▶ **Complete the following**:
**a.** In the addiction account, which university offered the writer a football scholarship?
**b.** Repeat a passage of the addiction account verbatim. Begin at the words "I also participated" and stop after the words "Of South Dakota.".

▶ **Text provided**:

--------

Tim Stroup | Survivor of Addiction

Photo of Tim Stroup

June of 1968, my journey into addiction began when I took my first drink at 8 yrs. Old.  By the time I was 12 I was getting drunk pretty much every weekend.

I also participated in every sport available to me at the time.  I did them all; football, basketball, track, boxing, baseball, swimming and golf. Somehow, in my sick way of thinking I thought it was cool to be an athlete that partied.

My high school years were filled with drinking more often, more partying and more success in the athletic arena. By my senior year, alcohol had already affected many areas of my life. By the end of my senior year, I turned 18 and now I could drink legally.  Now, no one could say anything about my drinking, but I wish they would have.  Now, I was an adult (at least defined by age) and I could live my life the way I wanted.  And, besides, life was pretty darn good; I had received a scholarship to play football at the University Of South Dakota.

I didn’t know it at the time, but I was about to enter a University that was one of the top ten partying schools in the country and I did my best to keep the schools reputation alive and well.  What started off by just getting drunk on weekends turned into more drunk days than sober days.  I also started smoking marijuana regularly and would use speed whenever available.  Blackouts started to be a common occurrence in my college years.  I would wake up in strange apartments or dorm rooms, not remembering a thing from the previous night.  I didn’t let this bother me very long though; a little smoke and another beer would take care of what little remorse I might have had.  Somehow, someway, I guess by the grace of God, I lived and actually graduated from the University of South Dakota in the fall of 1982.  But now what?  All of sudden I realized I had this huge void in my life.  No more football.  What will I use to fill this void?  No worries, I’ll figure it out.  After all, I still have the alcohol.

--------

▶ **Data listing**:
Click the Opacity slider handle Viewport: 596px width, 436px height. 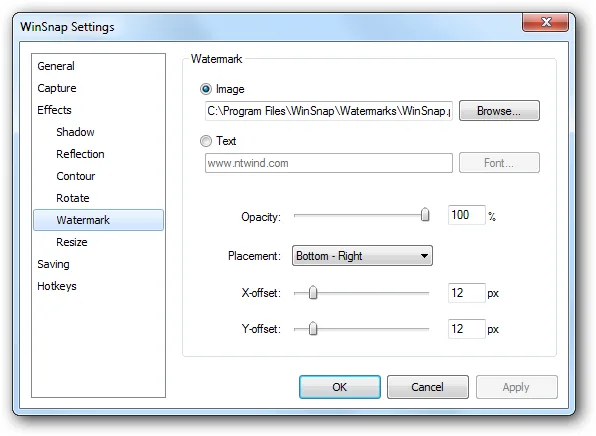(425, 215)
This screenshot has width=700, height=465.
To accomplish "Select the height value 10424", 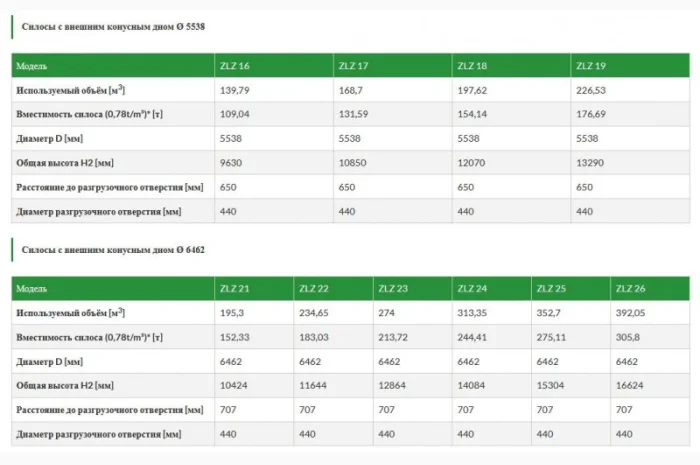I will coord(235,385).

--------

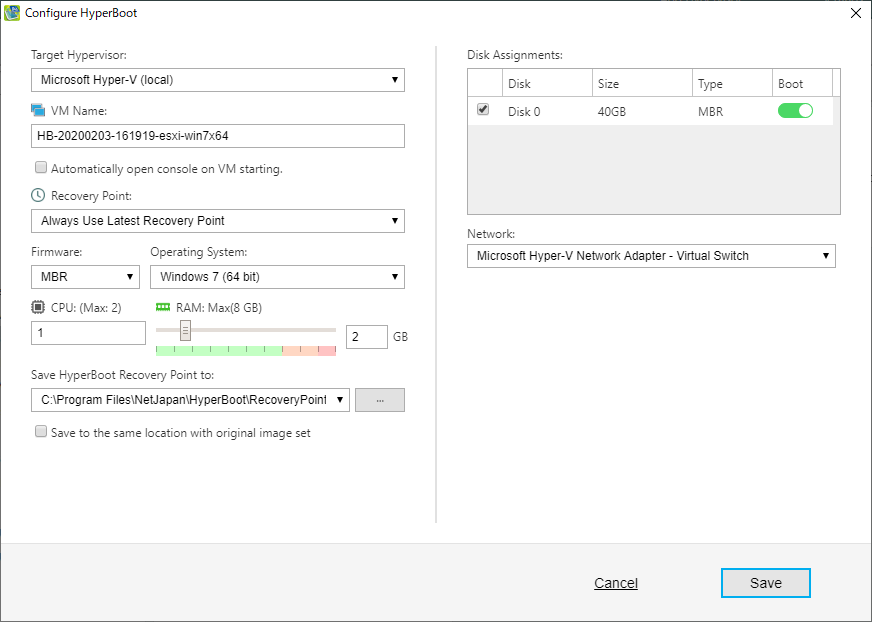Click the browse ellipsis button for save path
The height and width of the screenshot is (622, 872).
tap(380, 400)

--------

▶ **The answers**:
**a.** The University of South Dakota.

**b.**
I also participated in every sport available to me at the time.  I did them all; football, basketball, track, boxing, baseball, swimming and golf. Somehow, in my sick way of thinking I thought it was cool to be an athlete that partied.

My high school years were filled with drinking more often, more partying and more success in the athletic arena. By my senior year, alcohol had already affected many areas of my life. By the end of my senior year, I turned 18 and now I could drink legally.  Now, no one could say anything about my drinking, but I wish they would have.  Now, I was an adult (at least defined by age) and I could live my life the way I wanted.  And, besides, life was pretty darn good; I had received a scholarship to play football at the University Of South Dakota.